[ENTRIES SUPPLIED]:
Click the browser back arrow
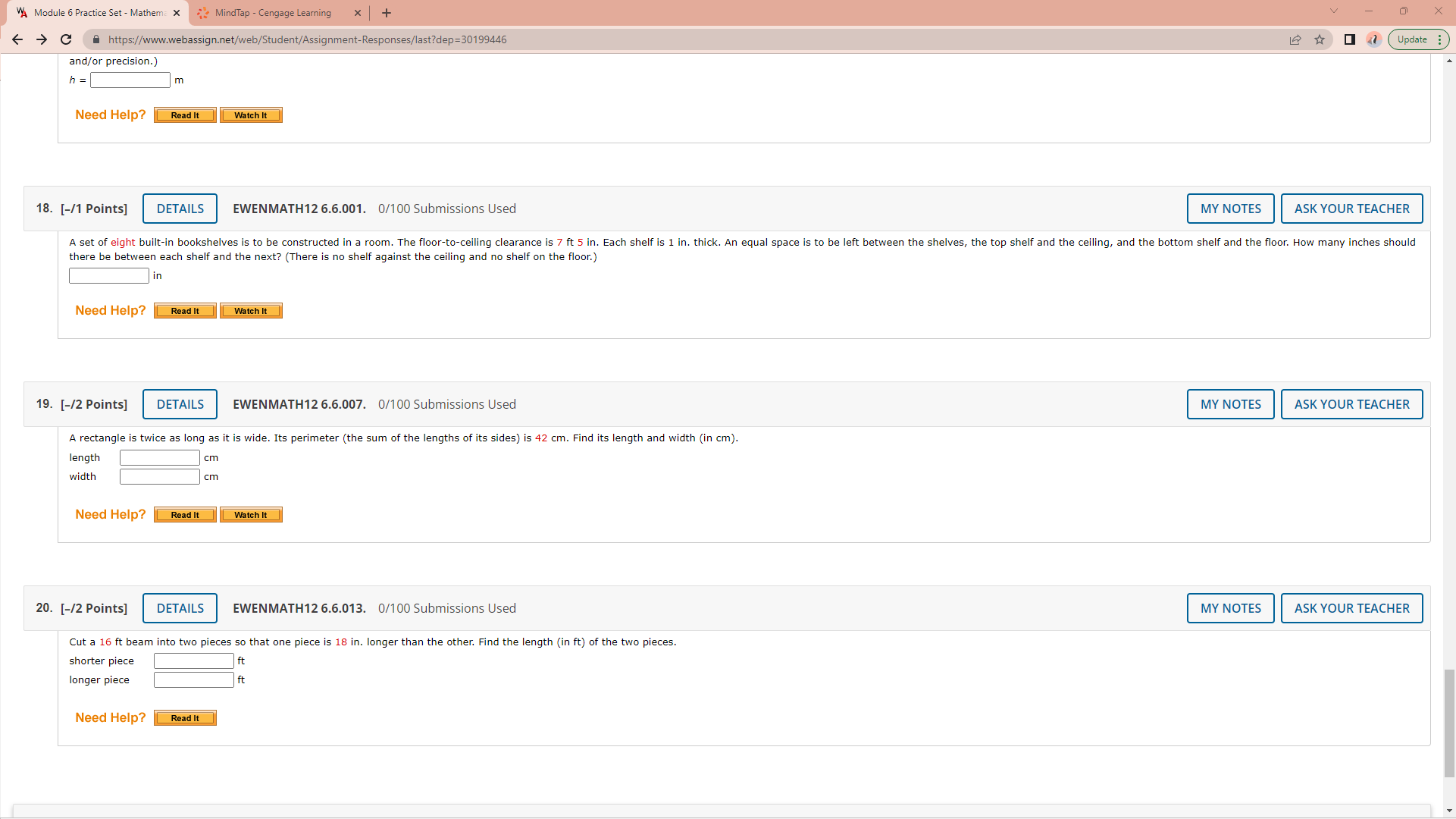pyautogui.click(x=17, y=39)
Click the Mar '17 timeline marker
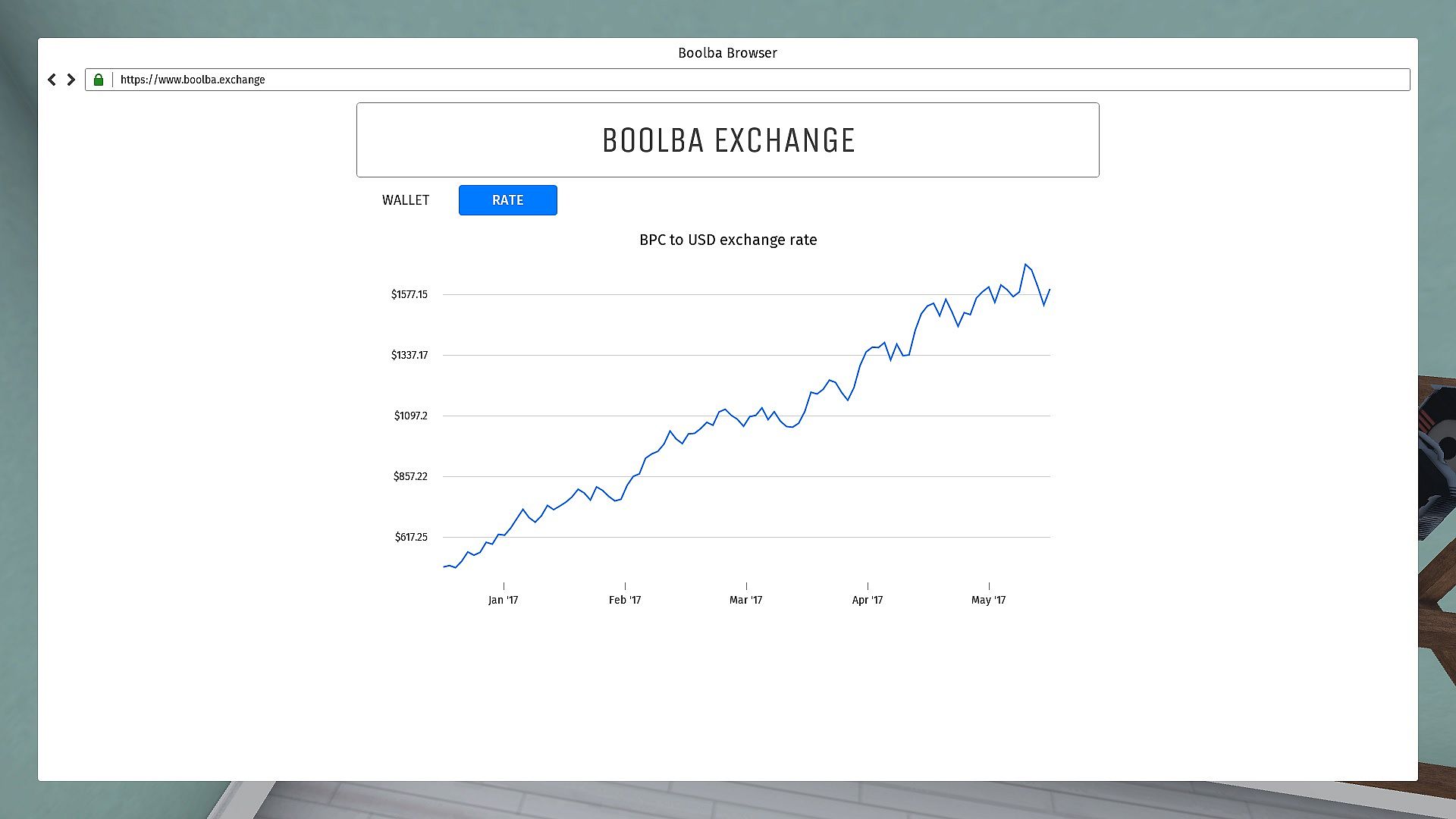Screen dimensions: 1456x819 (x=745, y=600)
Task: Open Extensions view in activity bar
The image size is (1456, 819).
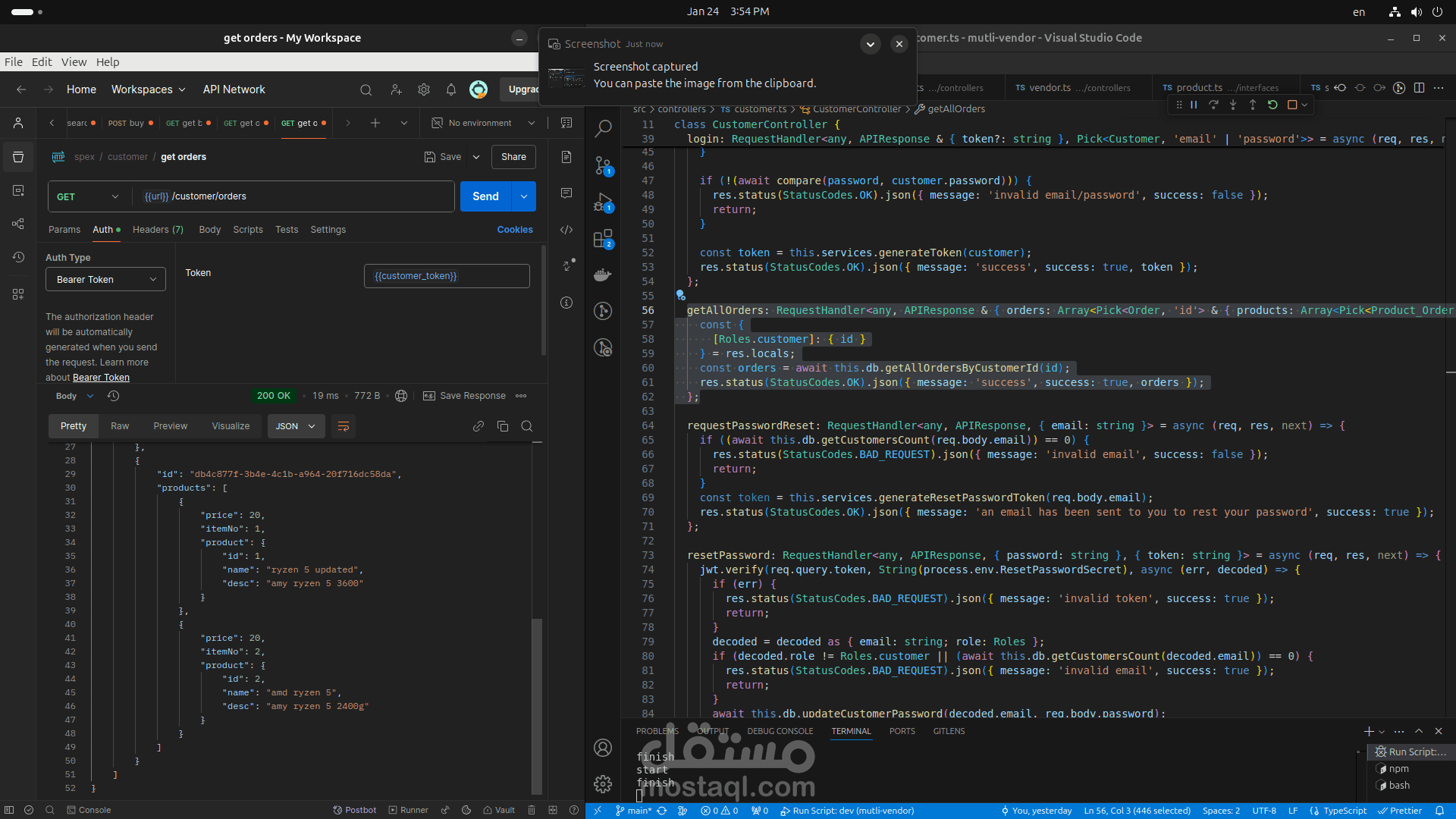Action: coord(603,239)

[AIM OF THE TASK]: Retype each entry exactly. No pictures.

[RESPONSE AREA]:
Click the browser back arrow
pyautogui.click(x=17, y=39)
Click the Mar '17 timeline marker
Screen dimensions: 1456x819 (x=745, y=600)
Task: Open Extensions view in activity bar
The image size is (1456, 819).
Action: coord(603,239)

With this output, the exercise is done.